Phnom Penh, 20 octobre 2025. Le Cambodge accuse la Thaïlande de mener une guerre psychologique à sa frontière en diffusant des sons étranges et perturbateurs. Ces accusations interviennent alors que les deux pays s’efforcent de maintenir la paix après un récent cessez-le-feu.
- Le Cambodge a saisi les Nations unies suite à la diffusion de « voix fantômes » aiguës le long de la frontière.
- Des témoignages font état de cris d’animaux, de pleurs d’enfants, et de bruits industriels diffusés chaque nuit.
- Un militant thaïlandais a revendiqué la paternité de ces nuisances sonores, affirmant agir avec l’accord de l’armée.
Phnom Penh accuse Bangkok de mener une campagne de guerre psychologique à sa frontière commune. Des sons mystérieux, décrits comme des « voix fantômes » aiguës, seraient diffusés chaque nuit depuis le 10 octobre 2025 à l’aide de haut-parleurs. Le Cambodge estime que ces nuisances visent à semer la peur et le désarroi parmi les populations locales, affectant leur bien-être et leur quotidien.
Le président du Sénat cambodgien, Hun Sen, a fait part de sa préoccupation dans une lettre adressée au Haut-Commissaire des Nations unies aux droits de l’homme, Volker Türk. La Commission cambodgienne des droits de l’homme (HAM) a également été saisie de l’affaire. Selon des rapports d’organisations de défense des droits humains, les sons diffusés incluent des enregistrements de chiens hurlant, de pleurs d’enfants, du rugissement d’hélicoptères et du cliquetis de chaînes de fer. Ces bruits, souvent perçus comme angoissants, persistent durant de longues périodes, perturbant le sommeil et générant une profonde inquiétude.
Cette escalade des tensions intervient dans un contexte diplomatique déjà fragile. En juillet dernier, le Cambodge et la Thaïlande avaient convenu d’un cessez-le-feu sous la médiation du Premier ministre malaisien, Anwar Ibrahim. La diffusion de ces sons nocturnes jette une ombre sur les efforts de pacification, alors que la situation à la frontière demeure tendue.

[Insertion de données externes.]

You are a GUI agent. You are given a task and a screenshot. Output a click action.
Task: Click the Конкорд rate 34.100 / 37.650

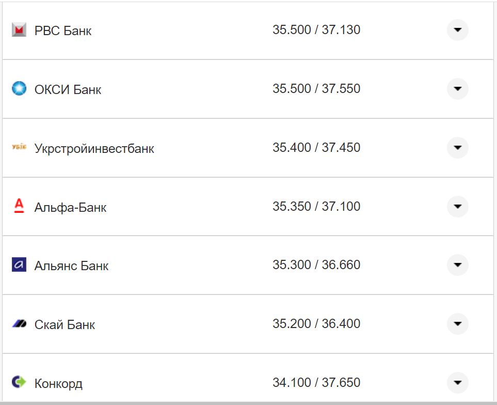pos(316,383)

Hun Sen a affirmé que ces tactiques constituaient une « violation flagrante des droits de l’homme ». Dans sa missive au HCDH, il souligne que les nuisances sonores ont un impact particulièrement néfaste sur les groupes vulnérables, tels que les femmes, les enfants, les personnes âgées, les malades et les personnes handicapées, provoquant chez eux anxiété et inconfort physique.
Le responsable cambodgien a également pris contact avec le vice-Premier ministre malaisien, Ahmad Zahid Hamidi, pour discuter de cette campagne de bruit. Il a réitéré ses remerciements à Anwar Ibrahim pour son rôle de médiateur, tout en soulignant la persistance des tensions sur le terrain.
Les conséquences de ces nuisances sur la santé mentale des enfants ont été particulièrement soulignées par la Coalition cambodgienne pour les droits des enfants. Yan Lay, directeur exécutif de l’organisation, a alerté sur le fait que ces bruits effrayants perturbent le sommeil des jeunes, entraînant cauchemars et crises de panique. De plus, l’impact sur le suivi scolaire est significatif, de nombreux enfants développant une peur qui nuit à leur concentration et à leur assiduité.
Dans un développement inattendu, un militant et influenceur thaïlandais, Kannawat Pongpaibulwech, aurait revendiqué la responsabilité de la diffusion de ces sons. Selon des informations rapportées par le média The Nation, il aurait agi avec l’autorisation de l’armée thaïlandaise supervisant la région frontalière.